Any marketing material for unit trusts (collective investment schemes) prominently declare that “past performance is not necessarily a guide to future performance”.
There are good reasons for this.
Let’s look at an investor, Bob
In November 2000 and aged 35, Bob went to a financial planner and asked for a recommendation on how he should invest his capital in order to generate strong inflation-beating returns over the next two decades. Bob only wanted to invest in passive index-tracking investments.
Bob was advised to allocate his capital equally to SA equities, via a JSE Top 40 tracker and US equities, via an S&P 500 tracker. So, he did this and left his portfolio alone for the next decade.
Graph 1: Source: Allan Gray
At the end of the first decade, Bob evaluated how his portfolio had performed.

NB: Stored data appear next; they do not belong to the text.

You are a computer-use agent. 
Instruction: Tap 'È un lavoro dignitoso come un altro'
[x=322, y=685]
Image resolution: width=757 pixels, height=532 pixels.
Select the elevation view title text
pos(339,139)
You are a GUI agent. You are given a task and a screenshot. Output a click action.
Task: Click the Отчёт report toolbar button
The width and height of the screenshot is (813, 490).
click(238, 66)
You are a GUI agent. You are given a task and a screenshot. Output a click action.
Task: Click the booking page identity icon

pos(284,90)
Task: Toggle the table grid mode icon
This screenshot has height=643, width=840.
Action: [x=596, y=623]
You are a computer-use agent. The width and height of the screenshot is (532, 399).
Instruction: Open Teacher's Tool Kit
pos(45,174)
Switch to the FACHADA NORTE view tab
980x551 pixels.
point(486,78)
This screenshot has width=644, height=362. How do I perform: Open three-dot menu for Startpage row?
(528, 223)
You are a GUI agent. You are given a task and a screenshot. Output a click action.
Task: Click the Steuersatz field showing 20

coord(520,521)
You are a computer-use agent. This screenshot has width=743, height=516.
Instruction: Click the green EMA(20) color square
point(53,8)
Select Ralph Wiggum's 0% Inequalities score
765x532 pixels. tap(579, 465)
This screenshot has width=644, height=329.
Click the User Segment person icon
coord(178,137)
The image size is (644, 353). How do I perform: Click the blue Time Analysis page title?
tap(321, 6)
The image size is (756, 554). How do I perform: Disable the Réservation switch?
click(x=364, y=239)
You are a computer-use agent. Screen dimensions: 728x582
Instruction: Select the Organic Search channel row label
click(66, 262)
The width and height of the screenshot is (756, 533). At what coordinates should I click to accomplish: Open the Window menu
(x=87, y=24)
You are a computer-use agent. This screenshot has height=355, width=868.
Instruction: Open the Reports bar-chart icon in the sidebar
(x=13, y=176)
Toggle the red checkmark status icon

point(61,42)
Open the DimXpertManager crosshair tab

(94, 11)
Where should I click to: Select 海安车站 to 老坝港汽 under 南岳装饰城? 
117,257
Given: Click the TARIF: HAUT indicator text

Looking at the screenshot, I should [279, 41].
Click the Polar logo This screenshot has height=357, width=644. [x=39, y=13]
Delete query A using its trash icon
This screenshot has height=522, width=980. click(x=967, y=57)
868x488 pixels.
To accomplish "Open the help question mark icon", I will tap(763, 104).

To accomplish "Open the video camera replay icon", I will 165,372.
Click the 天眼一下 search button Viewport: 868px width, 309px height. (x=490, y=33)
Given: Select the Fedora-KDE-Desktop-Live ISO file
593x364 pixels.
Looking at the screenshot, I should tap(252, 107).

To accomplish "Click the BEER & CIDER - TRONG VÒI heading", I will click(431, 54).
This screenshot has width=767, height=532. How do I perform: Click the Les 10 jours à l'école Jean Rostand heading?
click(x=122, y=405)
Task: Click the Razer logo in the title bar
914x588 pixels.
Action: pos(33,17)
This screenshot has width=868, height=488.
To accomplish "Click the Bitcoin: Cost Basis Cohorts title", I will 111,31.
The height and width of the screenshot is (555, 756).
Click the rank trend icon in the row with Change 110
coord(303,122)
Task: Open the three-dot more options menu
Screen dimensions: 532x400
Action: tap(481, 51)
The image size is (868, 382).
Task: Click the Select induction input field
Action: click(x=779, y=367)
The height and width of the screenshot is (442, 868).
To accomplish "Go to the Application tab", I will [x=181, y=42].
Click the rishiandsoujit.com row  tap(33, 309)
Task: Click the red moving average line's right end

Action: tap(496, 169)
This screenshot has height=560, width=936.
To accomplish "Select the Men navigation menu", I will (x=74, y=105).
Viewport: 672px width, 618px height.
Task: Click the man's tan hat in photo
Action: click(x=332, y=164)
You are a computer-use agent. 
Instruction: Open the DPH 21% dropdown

As can be seen in the graph above, investing locally would have given Bob a return of over 240%, whilst if he had invested in the US over the same period, he would actually have suffered a small loss of nearly -2.6%.
Rear view investing can be dangerous
Bob decided that a change was necessary. Without consulting his financial planner, and seized with this one graph, Bob decided that he would switch his entire holding into the JSE Top40 Tracker for the next decade as he extrapolated recent performance to continue into the future.
What happened in the second decade?
Graph 2: Source: Allan Gray
As can be seen in Graph 2 above, the last decade has been all about the US stock market, where the S&P500 would have delivered a return of about 545%, whilst the local stock market delivered him less than a 6% return
What if Bob had not tried to extrapolate recent performance and stayed the course?
Graph 3; Source: Allan Gray
As we can all see, had Bob rather maintained his diversified holding over the long-term than tried to position his portfolio based on recent performance, he would undoubtedly have been better off. This can be a danger of rear-view investing. By extrapolating the recent past and chasing what had worked in the short-term, Bob had done himself a significant disservice.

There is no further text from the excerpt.